Début juin, les Forces Démocratiques Syriennes (FDS, soutenues par les Etats-Unis et dont le plus grand nombre est composé par les troupes kurdes) ont lancé la cinquième phase: l'attaque décisive de Raqqa. Après la conquête d'Al Tabaqa, avec le soutien aérien des États-Unis, les FDS ont encerclé la ville au nord, à l'ouest et à l'est, et ont réussi à entrer dans la périphérie de Raqqa. En même temps, les troupes de Damas, ces derniers jours, ont pris Al Rasafa, une ville au sud de la capitale de Daech et ont regagné plus de 1500 kilomètres carrés en quelques jours.
Du point de vue stratégique, Raqqa représente peu. Rien à voir avec Alep, la deuxième ville de Syrie et capitale économique ou avec Palmyre, la « Perle du désert » stratégique pour l'accès au désert syrien appelé Badia. Raqqa, cependant, est un symbole parce qu'elle est « la capitale de l'État islamique » et sa conquête représenterait la défaite finale de Daech en Syrie, comme cela est arrivé récemment à Mossoul en Irak.

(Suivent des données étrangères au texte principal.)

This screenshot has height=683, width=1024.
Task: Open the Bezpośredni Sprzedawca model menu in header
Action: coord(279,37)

Fox News et RT ont annoncé que, durant ces derniers mois, l'État islamique a déplacé la plupart de son leadership et, surtout, ses ressources économiques dans la ville de Al Mayadin, au sud de Deir Ez Zor. En effet, plusieurs témoins ont indiqué une grande mobilisation de miliciens djihadistes avec leurs familles dans ce secteur stratégique car proche de la frontière irakienne. Dans la capitale de Daech, selon le quotidien français Libération, restent beaucoup de « foreign fighters tunisiens, égyptiens et tchétchènes qui sont prêts à défendre leur capitale. »
Dans une interview avec la chaîne hongkongaise Phoenix, le président syrien Bachar Al-Assad a déclaré que « la libération de Raqqa et Deir Ez Zor est le prochain objectif de Damas » après la reconquête, rien que cette année, de plus de 40% du territoire national. À présent, le gouvernement syrien contrôle les cinq plus grandes villes du pays: Damas, Alep, Homs, Lattaquié et Hama où se trouvent plus de 80% de la population syrienne.

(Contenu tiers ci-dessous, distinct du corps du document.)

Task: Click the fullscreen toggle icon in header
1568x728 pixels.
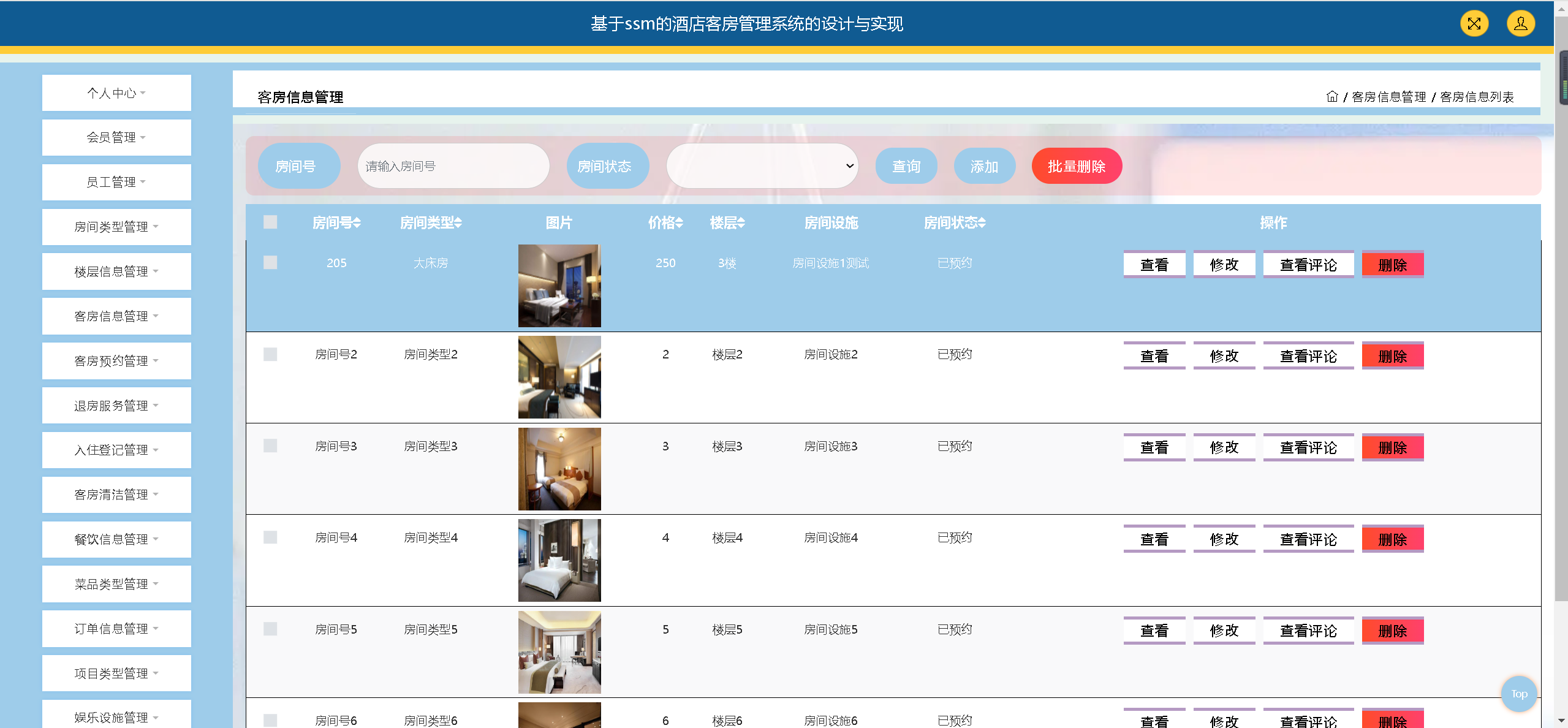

La conquête de Raqqa et, plus encore, celle de Deir ez-Zor, sont stratégiques pour une question symbolique et, surtout, pour empêcher les plans US dans la région. Selon Damas en effet, Washington vise à conquérir la ville de Raqqa pour se positionner de manière stable et pour imposer son plan en Syrie. Le journal libanais Al Akhbar a déclaré que les Américains voudraient remplacer Daesh avec une milice tribale « rebelle » afin de diviser l'État syrien dans sa partie centre-orientale et limiter la présence iranienne en Syrie.
Ce scénario compliquerait la situation des combattants kurdes syriens (YPG). De ce point de vue, comme l'a écrit récemment la presse américaine, les YPG devraient, après avoir fait le « sale boulot » pour Washington, retourner dans leur territoire. Il pourrait alors devoir combattre une autre "opération de nettoyage", menée par le président turc Erdogan. Pour cette raison, plusieurs dirigeants kurdes syriens ont rétabli leurs relations avec le gouvernement de Damas, comme cela est déjà arrivé à Manbij, afin de pouvoir résoudre la question de leur indépendance avec éventuellement une zone autonome mais pas séparée du gouvernement de Damas, dans le Rojava.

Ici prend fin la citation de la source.